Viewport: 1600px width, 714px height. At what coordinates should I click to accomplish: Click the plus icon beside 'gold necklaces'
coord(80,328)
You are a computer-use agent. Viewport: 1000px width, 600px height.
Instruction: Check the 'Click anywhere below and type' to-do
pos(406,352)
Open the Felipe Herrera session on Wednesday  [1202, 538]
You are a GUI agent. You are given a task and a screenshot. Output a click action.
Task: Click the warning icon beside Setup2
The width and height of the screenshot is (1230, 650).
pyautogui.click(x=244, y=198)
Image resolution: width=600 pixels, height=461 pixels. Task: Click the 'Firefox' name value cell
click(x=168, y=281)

Problem requirements: Each line of the records must be reproduced exactly.

Written response:
Viewport: 1600px width, 714px height. At what coordinates should I click to accomplish: Click the plus icon beside 'gold necklaces'
coord(80,328)
You are a computer-use agent. Viewport: 1000px width, 600px height.
Instruction: Check the 'Click anywhere below and type' to-do
pos(406,352)
Open the Felipe Herrera session on Wednesday  [1202, 538]
You are a GUI agent. You are given a task and a screenshot. Output a click action.
Task: Click the warning icon beside Setup2
The width and height of the screenshot is (1230, 650).
pyautogui.click(x=244, y=198)
Image resolution: width=600 pixels, height=461 pixels. Task: Click the 'Firefox' name value cell
click(x=168, y=281)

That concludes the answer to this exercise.